A case of bullous pemphigoid showing antigenic competition-like phenomenon

1 INTRODUCTION

Antigenic competition in the skin is a phenomenon in which the current dermatitis is distributed away from the area of previously existing dermatitis.¹ We encountered a case of bullous pemphigoid (BP) showing this curious phenomenon.

2 CASE REPORT

A 77-year-old Japanese man was referred to us with a 1-year history of pruritic erythema, bulla, and erosion on the head/neck, trunk, and extremities (Figure 1A). The patient had already been diagnosed with BP in the previous clinic based on a high titer of serum anti-BP180 NC16a domain antibodies. On the back, the erythema was found to be distributed away from the pigmented areas corresponding to the inactive lesion (Figure 1B). An intact zone of about 2 cm in width clearly separated active erythematous lesions from inactive pigmented lesions. Cross-linked enzyme aggregate assay indicated > 1000 U/mL of serum anti-BP180 NC16a domain antibodies (normal range, <9.0 U/mL). Histopathological examination of the erythema and bullae revealed subepidermal blistering accompanied by eosinophilic infiltration (Figure 2A). Direct immunofluorescence assay revealed immunoglobulin G deposition in the basement membrane zone (Figure 2B). Bullous pemphigoid was diagnosed. Erythema and bullae improved after administration of high-dose systemic corticosteroid.
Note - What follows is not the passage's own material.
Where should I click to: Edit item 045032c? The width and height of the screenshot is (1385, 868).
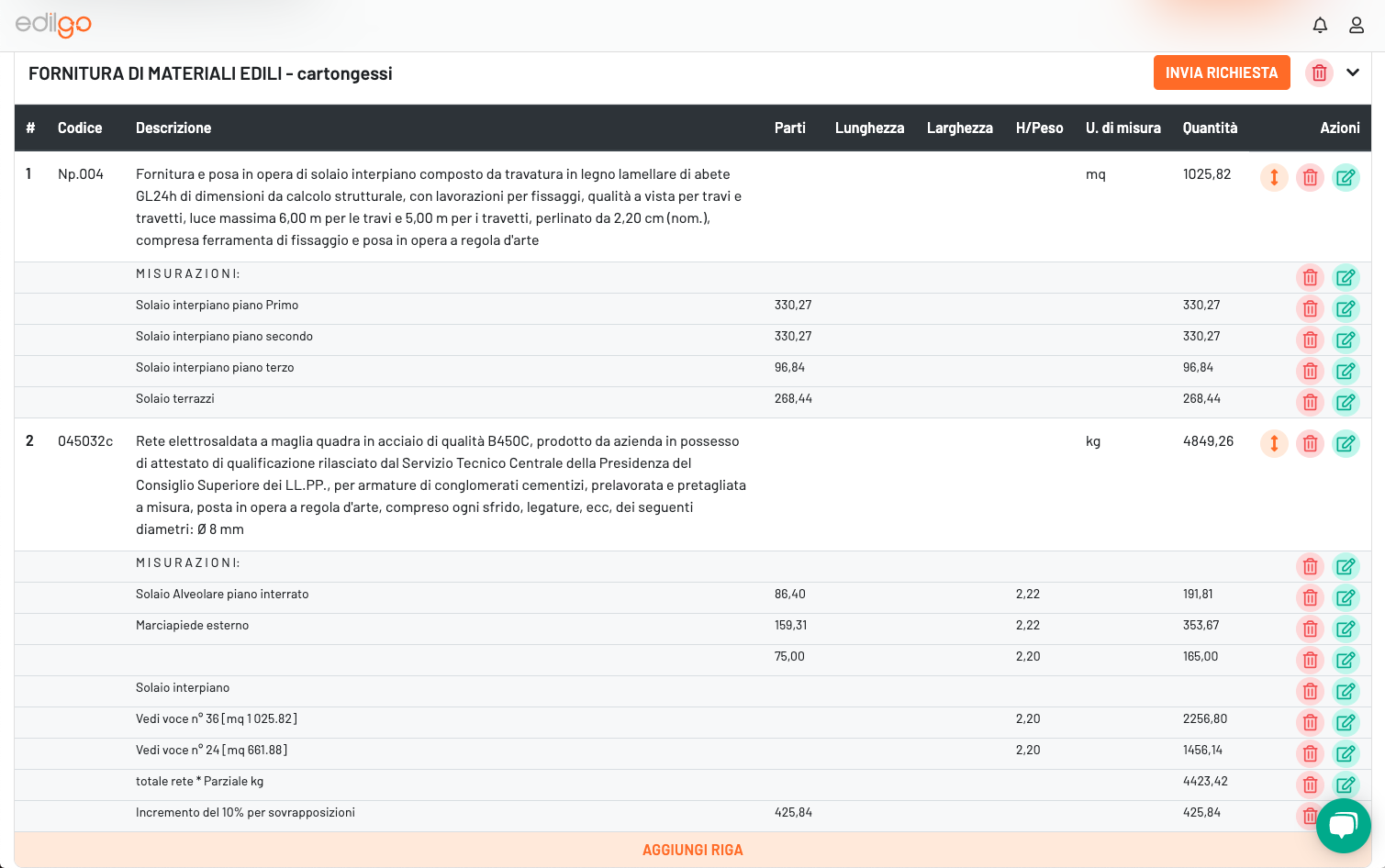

We furthermore approached the phenomenon of the distribution of the active lesion away from the inactive lesion by immunohistochemistry. We counted CD4⁺, CD25⁺, and FoxP3⁺ cells in the width of 4 mm of the tissue obtained from active lesion, inactive lesion, and intact skin (Table 1, Figure 2C-E). Compared to the intact skin, CD4⁺ cells were counted 2.22-fold and 1.83-fold in active lesion and inactive lesion, respectively. Similarly, CD25⁺ cells were counted 1.48-fold and 2.33-fold. FoxP3⁺ cells were counted 1.75-fold and 2.64-fold.

3 DISCUSSION

This case was characterized by the peculiar distribution pattern for active and inactive lesions of BP, which were clearly separated from each other. This may be regarded as an example of locus maioris resitentiae, indicating a site of the body that offers resistance to onset of a disease.² In general, the concept of the phenomenon of antigenic competition has been referred to when the effects of a second vaccination may be reduced by an unrelated vaccination provided simultaneously or just shortly beforehand. Our case differs from such typical presentations, since the responsible antigen was the same.

Although information is limited regarding skin disorders, this phenomenon was already documented in the early 1970s in the field of contact hypersensitivity. Kimber et al suggested that dendritic cells may play important roles in antigenic competition between two different antigens.¹ Dearman et al³ suggested the involvement of reduced secretion of interleukin-6 from dendritic cells in the lymph nodes might explain this phenomenon.

Haeberle et al reported that regulatory T-cell (Treg) deficiency may induce pathogenic autoantibody reacting to 230-kD bullous pemphigoid antigen, leading to the development of autoimmune bullous disease.⁴ Rosenblum et al⁵ demonstrated that skin-resident memory Treg contribute to mitigating skin inflammation upon repeated antigen exposure. These reports altogether suggest that skin-resident memory Treg located in the area of the pre-existing eruption may be responsible for preventing the emergence of subsequent eruptions; therefore, we attempted to identify Treg in the upper dermis of active and inactive lesions. CD4⁺ cells, potentially including inflammation-promoting cells and inflammation-inhibiting cells, infiltrated more in the active lesion than in the inactive lesion (Table 1). Conversely, CD25⁺ and FoxP3⁺ cells, mainly including Treg, infiltrated more in the inactive lesion than in the active lesion (Figure 2C-E). Compatible with the previous reports, our data suggest that Treg in the pre-existing lesion may inhibit the expansion of active lesion, resulting in the antigenic competition-like phenomenon in BP.

CONFLICT OF INTEREST

The authors have no conflicts of interest to declare.

AUTHOR CONTRIBUTIONS

MF: contributed to data curation and validation. YN: contributed to concertation and project administration. HS: contributed to resources. AA: contributed to supervision.